_EXERCISE DESCRIPTION_. The lines from the one containing "Task: Click the word executor on line 6" to the end of the entries, both included, are what you need to transcribe exactly, without pictures and without anything else.

_Saved data entries_.
- - - -

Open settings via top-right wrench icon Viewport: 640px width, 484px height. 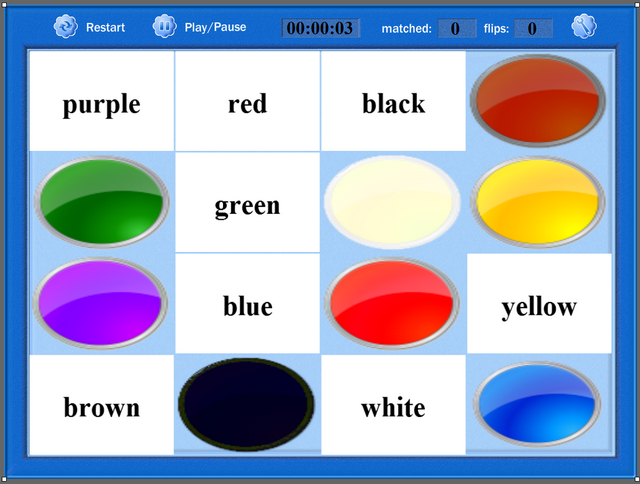pyautogui.click(x=584, y=27)
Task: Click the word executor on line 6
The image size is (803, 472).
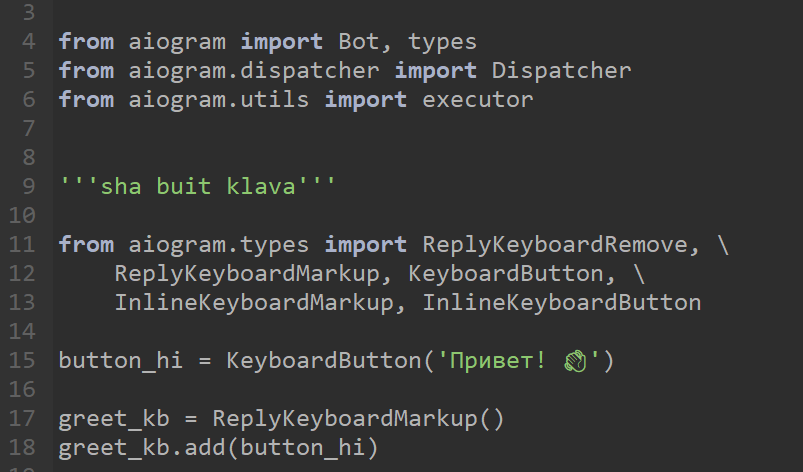Action: pos(478,100)
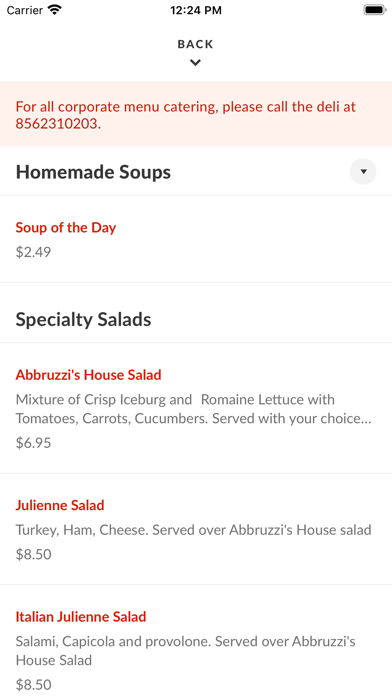Select the Homemade Soups section heading

(93, 172)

- - - -

_EXERCISE SOLUTION_.
Task: Click the word executor on line 6
The image size is (803, 472).
Action: pos(478,100)
Select the Homemade Soups section heading

(93, 172)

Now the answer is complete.